My projects have been progressing well at the Tate. In just two sculptures, I am dealing with the materials including the following: ferrous rods, bitumen, aluminum wire, clay, latex, cotton string, wax, and wood. The materials from which the sculptures are made are incompatible, responding differently to changes in environmental conditions and physical forces. Hence, they have shaped up to be quite a challenging project. I have also been helping to prepare for the de-installation of Mike Nelson’ Coral Reef. It is a multi-room installation with what must be thousands of items that all need to be properly documented for storage and future installation. Fortunately, I am focusing on just the store room (which only contains hundreds of items).

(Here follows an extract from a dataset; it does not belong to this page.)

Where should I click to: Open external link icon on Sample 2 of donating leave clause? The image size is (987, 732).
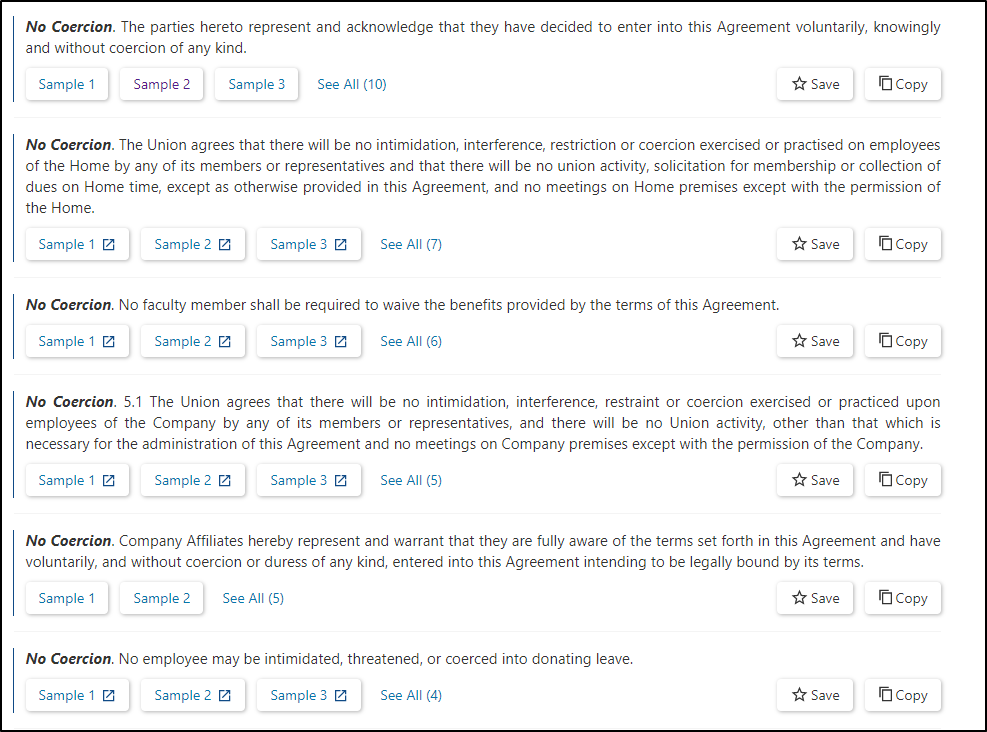pyautogui.click(x=225, y=695)
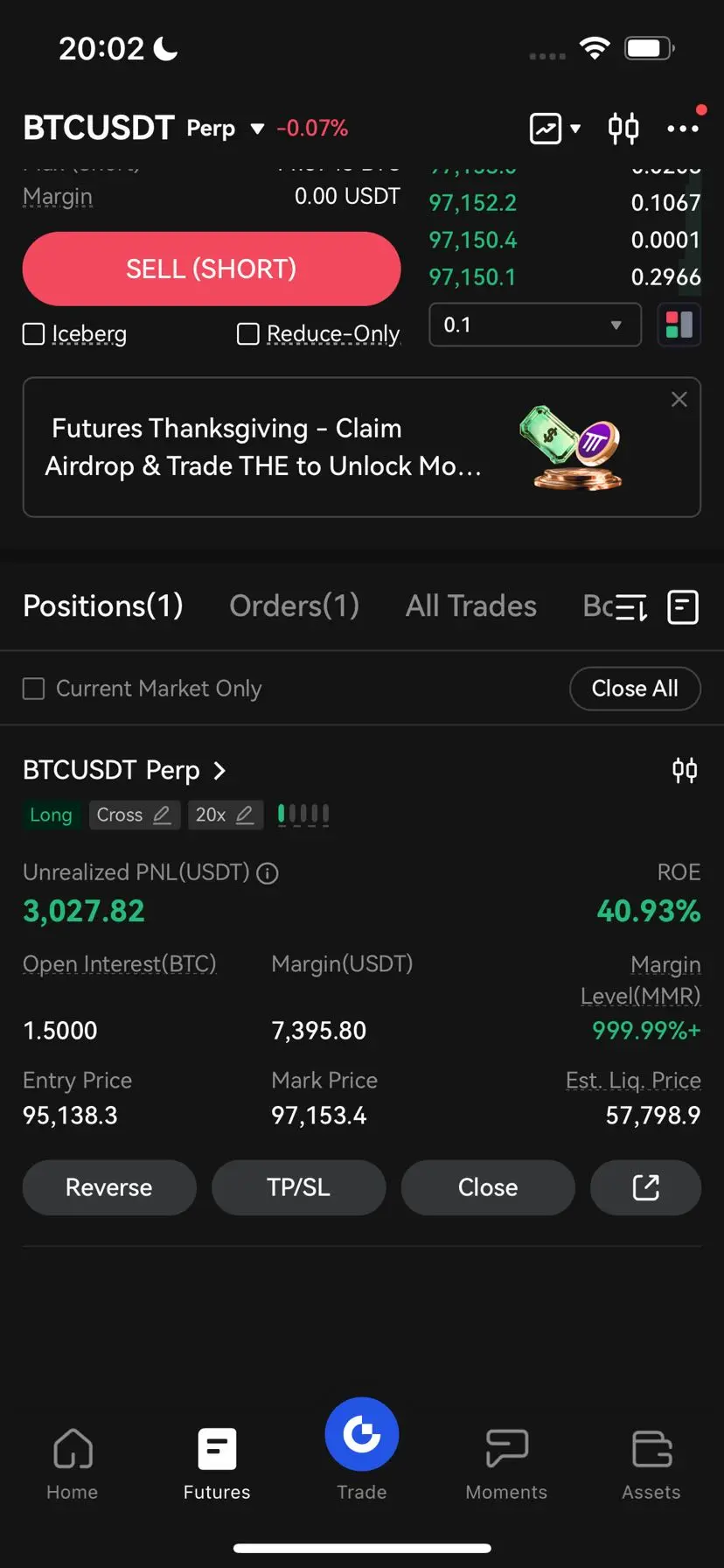Screen dimensions: 724x1568
Task: Share position using the export icon button
Action: point(645,1187)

The Sir John Soane’s Museum stays open late the first Tuesday of every month and you can view the historic house museum by candlelight. The queue was monstrous to get in, but the experience was well worth the wait. Soane was an architect who, in 1833, negotiated an Act of Parliament to settle and preserve the house and collection for the benefit of ‘amateurs and students’ in architecture, painting and sculpture. I couldn’t take pictures inside, but here is a link to the museums website. http://www.soane.org/
I visited the show Afghanistan: Crossroads of the Ancient World at the British Museum. Gold jewelry with semiprecious stones and numerous ivory pieces were highlights. I came away with a sense of the multiple influences that swept across this region over time.
I spent Sunday at the Kew Royal Botanic Gardens, which featured 121 hectares of gardens and botanical glasshouses. I also stopped in Kew Palace while I was there, which is the smallest of the British royal palaces. It was built by Dutch merchant in around 1631 and later purchased by George III.
Today, I took a hard hat tour of the building project that is currently taking place at Tate Britain. I hadn’t seen the space before the renovation started, but I was able to get a sense of what the new spaces will look like – spacious and bright with traditional detailing.